When President Obama’s visit to Austin in March coincided with the beginning of the SXSW music festival, most commuters feared the worst in terms of total gridlock. Instead, Austin’s surface roads and even notoriously congested highways saw free-flowing traffic – which, transportation experts are quick to point out, was probably due to many public and private employers encouraging employees to work from home or stagger work hours on that day.

Now the City wants to see if we can recreate the magic of uncongested streets. Mayor Steve Adler announced that May 11 will be “Austin Don’t Rush Day.” Adler is calling on businesses to let their employees work from home or stagger work hours, and for employees to consider using mobility options like carpooling or transit to get to work.
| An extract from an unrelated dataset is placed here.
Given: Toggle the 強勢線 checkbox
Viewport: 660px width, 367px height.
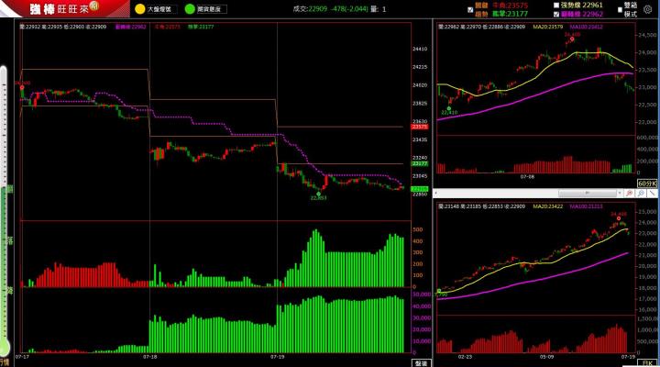Looking at the screenshot, I should click(x=556, y=6).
“People asked ‘if we could do this for the President, can we do it for ourselves?'” Adler said in a statement. “Yes, but this time we’re simply asking people to avoid rush hour. Take a train, a bus, or a bike. Talk to your boss about changing your hours to avoid rush hour. Maybe work from home and come in at noon. You have a lot of options, and this time we have a lot of support. The message last time was to work from home. This time it’s even easier: Austin, don’t rush.”

Austin advertising firm GSD&M is volunteering its services to help promote Don’t Rush day.

Using staggered work hours, telework, and mobility options is what transportation planners call “transportation demand management (TDM).” The idea, as Adler said during a press conference, is that if just 20% of the workforce can shift their driving so that they’re doing anything but driving alone at peak hours, a city can eliminate traffic jams.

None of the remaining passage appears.